最近有不少小伙伴在后台留言问关于医保结算单的问题,今天小易就在这跟大家说说~
每位医保病人出院结算费用的时候,医院会开一张医保结算单,上面记录了病人本次住院治疗的总费用、自付费用和医保记账报销的费用等等。
但很多人看不懂这张医保结算单,常常拿着单子问:“自付一和自付二是什么意思呀?起付线又是什么?”其实,看懂医保结算单并不难,主要是要弄清楚几个关键词。
(1)总金额
住院期间的所有费用
(2)医疗保险范围内金额
指本次医疗费用中,属于医保报销范围内的金额。
(3)统筹支付
是医保可以报销的金额(医疗保险范围内金额,乘以对应的报销比例,才是“医疗保险报销的金额”,医疗保险不是%报销,医疗保险范围外的部分不报销)
(4)个人自付
指医保政策范围内需要由个人负担的医疗费用;(在医保范围内,医保报销不是%)
(5)个人自费
是完全需要个人承担的部分。(不在医保范围内的,医保一定不会承担的花费。)
(6)自付一
是指能纳入“医保报销范围”的医疗费用中,需要患者自己支付的金额。
这包括三个部分:
a、起付金额(也就是报销门槛,超过这个金额的部分才能报销)
b、超过起付金额后患者自付的金额(超过的部分,因为种类限制或者报销比例,有一部分需要自费)

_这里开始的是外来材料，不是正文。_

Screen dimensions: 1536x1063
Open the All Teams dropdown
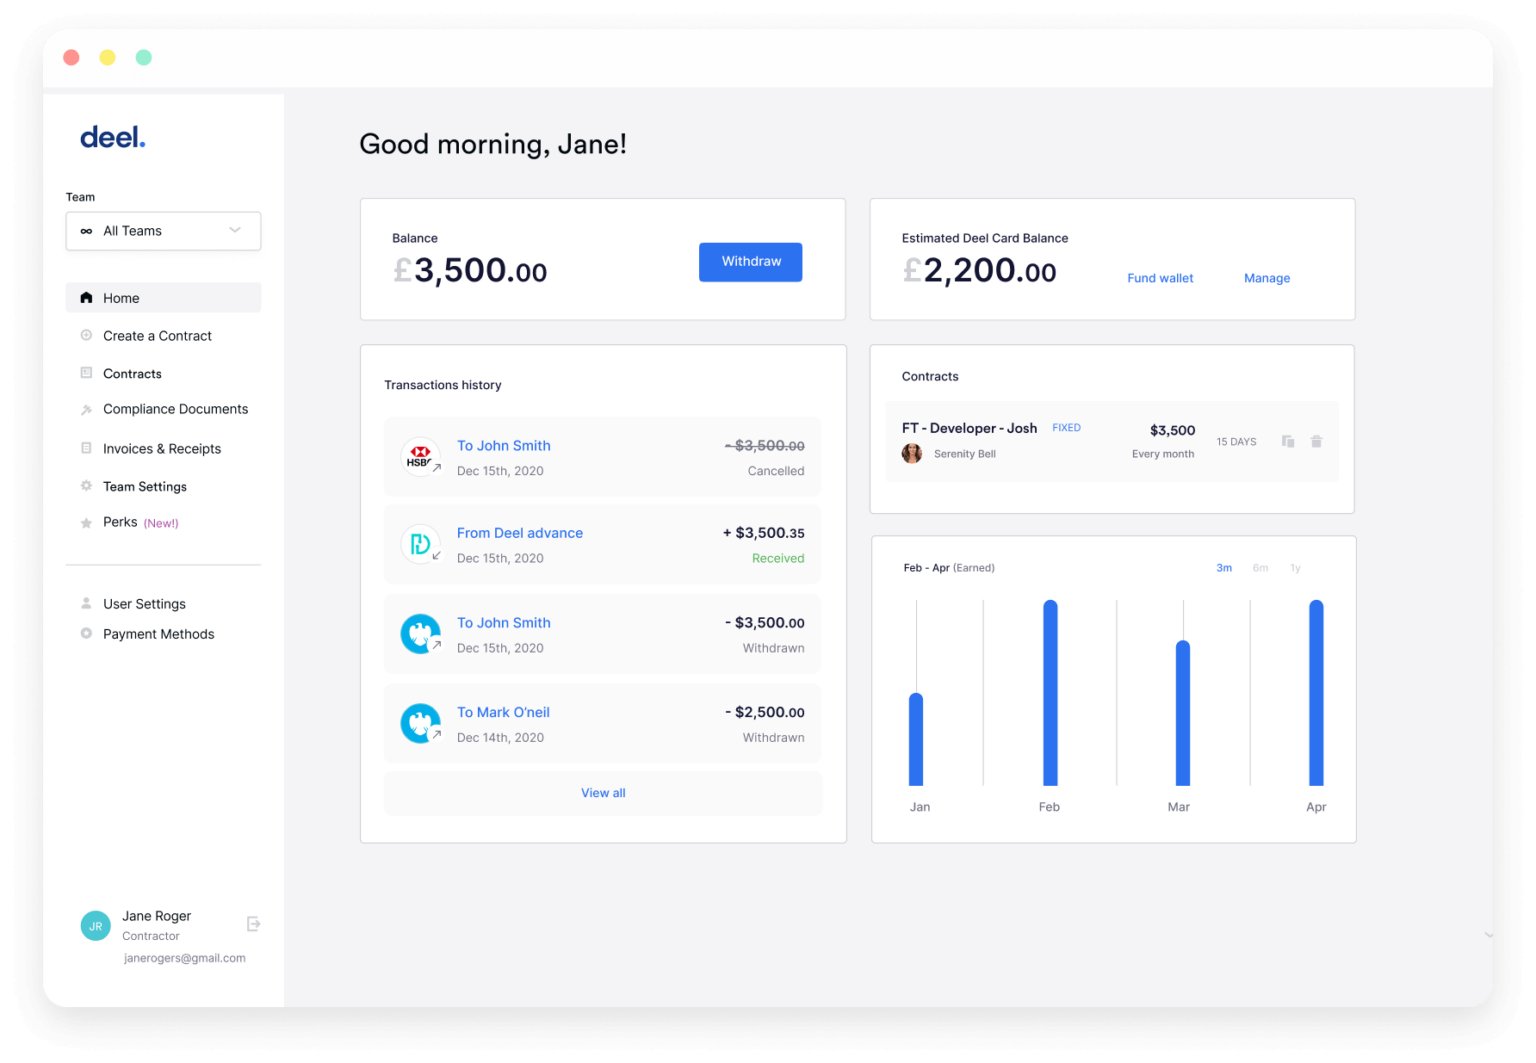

c、封顶线以上的金额(超过医保的“最高报销金额”的,需要自己承担的部分)
(7)自付二
这里包括以下三个部分:
a、医保内“药品”的个人负担的部分(一般为10%或50%)
b、医保内的“治疗和诊查”中个人负担的部分(医保报销后剩余)
c、“医用材料”中,个人负担的部分(社保不能报销的材料,或报销比例剩余部分)
(8)自费费用
不符合当地基本医疗保险药品目录、诊疗目录、以及服务设施范围和支付标准等有关医疗保险规定的医疗费用,一般标注为“全自付”(社保完全不能报销的部分,即“不在社保目录内”)
(9)起付线
“起付线”也就是报销门槛,超过这个金额的部分才能报销
医保局根据不同的参保“人员类别”及“医院等级类别”等情况设定了相应起付标准。
(10)重大疾病补助
是指参保人在一个社保年度内,基本医保统筹累计支付超过当年的限额时,系统自动改转入重大疾病补助记账。
(11)累计医保范围内金额
到本次费用结算时,本年度纳入“医保报销范围内”的医疗费用总额。(今年以来的花费,在医保范围内的总金额)
(12)年度门诊大额累计支付
从年初到目前为止,医疗保险“门诊大额医疗互助金”为参保人员“已经累计支付”的总金额。